So this does bring up an interesting point that I haven't thought about - is it the depiction that matters, or is it the actual potential for victims that matters?

Consider the Catholic schoolgirl trope - if someone of legal age is depicted as being much younger, should that be treated in the same way as this case? This case is arguing that the depiction is what matters, instead of who is actually harmed.

[–] ilmagico@lemmy.world 21 points 1 year ago (6 children)

Every country has different rules, standing on wikipedia.

Personally, I feel that if making completely fictitious depictions of child porn, where no one is harmed (think AI-generated, or by consenting adults depicting minors) was legal, it might actually prevent the real, harmful ones from being made, thus preventing harm.

[–] theangryseal@lemmy.world 4 points 1 year ago (4 children)

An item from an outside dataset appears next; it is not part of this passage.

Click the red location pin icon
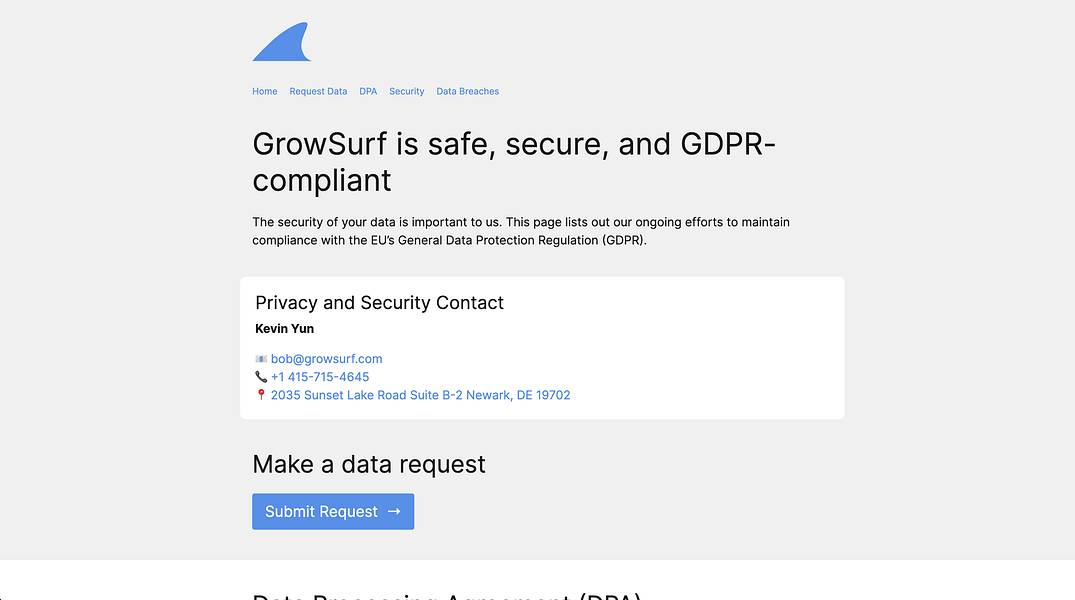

At the same time, an argument could be made that increasing the availability of such a thing could land it in the eyes of a person who otherwise wouldn’t have seen it in the first place and problems could develop.

It could normalize something absurd and create more risks.

I’m no expert and I’d rather leave it to people who thoroughly understand such behaviors to determine what is and isn’t ultimately more or less detrimental to the health of society.

I just know how (anecdotally) pornography desensitizes a person until it makes more extreme things less bizarre and unnatural. I can’t help but imagine a teenager who would have otherwise developed a more healthy sexuality stumbling on images like that and becoming desensitized.

It’s definitely something that needs some serious thought.

[–] Jaxom_of_Ruatha@lemmy.world 7 points 1 year ago (1 children)

"I’m no expert and I’d rather leave it to people who thoroughly understand such behaviors to determine what is and isn’t ultimately more or less detrimental to the health of society."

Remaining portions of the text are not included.